Myanmar’s military junta has stepped up nightly arrests of opponents, rekindling a tactic by the country’s former military regime that human rights groups say was designed to instill fear after the coup. Status as of February 1.
The news came amid reports that some of the ex-inmates released from prison in a mass amnesty Friday had set ablaze and caused unrest in parts of Yangon, the largest city. The deployment of what some called “mobs” rekindled bad memories of the regime’s use of provocateurs to wreak havoc during Myanmar’s former military dictatorship in 1962-2011.
“While the peaceful intentions of the civil disobedience movement (are) well known, disturbing reports point to instability caused by violent crowds,” said the Association for Assistance to Political Prisoners (Burma), an organization in non-profit of former political prisoners living in Burma. exile. “There is a historical precedent of instability fomented across Burma.”
The AAPP said that as of Saturday 384 people had been arrested since the stroke who overthrew the government of Aung San Suu Kyi. Campaigners said the number of people arrested was likely to be higher but confirmation of cases would take time.
Human rights groups and protest activists said many of those arrested in recent days were lawyers, doctors, government officials and other professionals who had led protests. Many were taken by plainclothes police to unknown locations.

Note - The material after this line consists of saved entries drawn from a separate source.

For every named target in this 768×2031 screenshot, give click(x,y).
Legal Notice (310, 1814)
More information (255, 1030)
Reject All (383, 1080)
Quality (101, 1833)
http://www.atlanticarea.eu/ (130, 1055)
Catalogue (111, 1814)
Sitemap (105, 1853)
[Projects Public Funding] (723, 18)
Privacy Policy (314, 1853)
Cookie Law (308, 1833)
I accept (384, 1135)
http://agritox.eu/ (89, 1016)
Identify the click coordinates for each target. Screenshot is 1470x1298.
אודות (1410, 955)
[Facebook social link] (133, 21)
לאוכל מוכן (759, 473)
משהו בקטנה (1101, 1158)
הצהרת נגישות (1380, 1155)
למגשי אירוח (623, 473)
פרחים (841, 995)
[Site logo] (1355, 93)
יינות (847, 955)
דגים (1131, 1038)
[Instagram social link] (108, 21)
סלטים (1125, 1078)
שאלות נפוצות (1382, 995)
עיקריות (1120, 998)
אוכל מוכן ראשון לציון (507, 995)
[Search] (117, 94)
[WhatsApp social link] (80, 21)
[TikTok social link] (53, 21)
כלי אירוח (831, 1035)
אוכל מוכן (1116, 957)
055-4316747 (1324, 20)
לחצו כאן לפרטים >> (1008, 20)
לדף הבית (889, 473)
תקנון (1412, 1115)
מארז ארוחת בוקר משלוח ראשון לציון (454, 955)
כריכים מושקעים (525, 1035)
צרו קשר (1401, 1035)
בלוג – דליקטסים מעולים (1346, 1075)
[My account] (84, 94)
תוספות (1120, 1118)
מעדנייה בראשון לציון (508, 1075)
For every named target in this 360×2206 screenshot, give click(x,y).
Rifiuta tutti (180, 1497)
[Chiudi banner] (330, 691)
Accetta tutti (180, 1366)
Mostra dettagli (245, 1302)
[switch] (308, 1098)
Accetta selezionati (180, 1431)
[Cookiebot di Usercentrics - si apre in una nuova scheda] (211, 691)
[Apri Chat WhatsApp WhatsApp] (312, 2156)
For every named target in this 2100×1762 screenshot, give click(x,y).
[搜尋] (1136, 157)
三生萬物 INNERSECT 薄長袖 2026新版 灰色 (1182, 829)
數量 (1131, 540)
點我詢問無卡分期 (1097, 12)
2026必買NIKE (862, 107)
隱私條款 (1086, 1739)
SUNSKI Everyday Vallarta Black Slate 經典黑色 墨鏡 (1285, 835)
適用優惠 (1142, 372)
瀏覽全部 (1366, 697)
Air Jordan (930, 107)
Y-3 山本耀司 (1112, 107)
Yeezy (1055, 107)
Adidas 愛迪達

However, in parts of Yangon, neighborhood watch groups alerted residents to the police or other intruders by knocking on pots and pans, a symbol of resistance that has proliferated. Some citizen groups have made their own community “arrests”, according to the AAPP.
“It’s a complete replica of what happened in the 80s and 90s, when they came in the night, but nowadays people are better prepared,” said Manny Maung, researcher at Human Rights. Watch. “The elderly have already experienced it several times and the young will not stand it.”
State spokesperson Global New Light of Myanmar on Sunday confirmed that police had issued arrest warrants and were looking for “fugitives” accused of writing articles or social media posts in the intention to “harm the peace and order of the country”. General Min Aung Hlaing’s junta unveiled a draconian last week cybersecurity law this will give the regime extensive powers to control dissent online.
The army commander-in-chief took power two weeks ago and declared a state of emergency a year after making unsubstantiated allegations of widespread fraud in the November elections. Aung San Suu Kyi’s National League for Democracy largely defeated the Union Solidarity and Development Party, the military’s political proxy, in the vote.
Since the first week of the coup, hundreds of thousands of people have gathered every day to demonstrate in cities across the country, including in states belonging to ethnic minorities. In some cases, officials, police and other officials crossed lines join the demonstrators.
The United States imposed last week punishments against Min Aung Hlaing and nine other putschists and three companies belonging to the army. The main UN human rights body on Friday adopted a resolution calling for the “unconditional” release of Aung San Suu Kyi. China and Russia have distanced themselves from this decision.